### Request
Pull out the rows below word for word, starting at the line that contains "The image size is (990, 462)." and continuing through the final row.

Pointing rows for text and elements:
··········

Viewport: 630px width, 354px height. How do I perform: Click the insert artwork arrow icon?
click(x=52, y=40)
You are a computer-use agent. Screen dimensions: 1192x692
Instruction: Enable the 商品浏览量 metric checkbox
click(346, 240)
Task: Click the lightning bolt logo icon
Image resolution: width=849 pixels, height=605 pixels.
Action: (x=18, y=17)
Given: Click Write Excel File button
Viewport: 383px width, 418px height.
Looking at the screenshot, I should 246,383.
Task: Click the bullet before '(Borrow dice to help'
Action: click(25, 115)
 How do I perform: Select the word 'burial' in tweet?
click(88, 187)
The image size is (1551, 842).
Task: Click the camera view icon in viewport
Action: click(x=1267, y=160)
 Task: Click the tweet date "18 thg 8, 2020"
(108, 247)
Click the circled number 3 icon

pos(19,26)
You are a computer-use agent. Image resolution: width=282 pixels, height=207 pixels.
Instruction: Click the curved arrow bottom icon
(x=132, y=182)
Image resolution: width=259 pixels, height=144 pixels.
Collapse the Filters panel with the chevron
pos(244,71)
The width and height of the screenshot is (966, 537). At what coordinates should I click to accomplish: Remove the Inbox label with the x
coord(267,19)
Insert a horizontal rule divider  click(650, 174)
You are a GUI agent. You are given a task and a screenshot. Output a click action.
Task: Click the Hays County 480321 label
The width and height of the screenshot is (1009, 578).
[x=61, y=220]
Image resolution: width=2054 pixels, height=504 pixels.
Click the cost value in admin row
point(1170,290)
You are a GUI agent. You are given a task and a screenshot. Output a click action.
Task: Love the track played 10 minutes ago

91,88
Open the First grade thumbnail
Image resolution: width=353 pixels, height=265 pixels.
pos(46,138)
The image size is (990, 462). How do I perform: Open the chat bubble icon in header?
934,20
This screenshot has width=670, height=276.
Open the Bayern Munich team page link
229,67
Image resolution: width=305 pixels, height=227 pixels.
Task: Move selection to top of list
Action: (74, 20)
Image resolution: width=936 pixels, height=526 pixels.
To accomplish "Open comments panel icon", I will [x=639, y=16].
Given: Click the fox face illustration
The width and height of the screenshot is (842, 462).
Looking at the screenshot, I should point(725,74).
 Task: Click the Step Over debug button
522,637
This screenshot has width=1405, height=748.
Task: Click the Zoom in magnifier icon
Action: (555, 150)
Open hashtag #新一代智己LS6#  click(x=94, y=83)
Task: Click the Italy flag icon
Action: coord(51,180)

··········

### Full answer
The image size is (990, 462). How do I perform: Open the chat bubble icon in header?
934,20
This screenshot has width=670, height=276.
Open the Bayern Munich team page link
229,67
Image resolution: width=305 pixels, height=227 pixels.
Task: Move selection to top of list
Action: (74, 20)
Image resolution: width=936 pixels, height=526 pixels.
To accomplish "Open comments panel icon", I will [x=639, y=16].
Given: Click the fox face illustration
The width and height of the screenshot is (842, 462).
Looking at the screenshot, I should point(725,74).
 Task: Click the Step Over debug button
522,637
This screenshot has width=1405, height=748.
Task: Click the Zoom in magnifier icon
Action: (555, 150)
Open hashtag #新一代智己LS6#  click(x=94, y=83)
Task: Click the Italy flag icon
Action: coord(51,180)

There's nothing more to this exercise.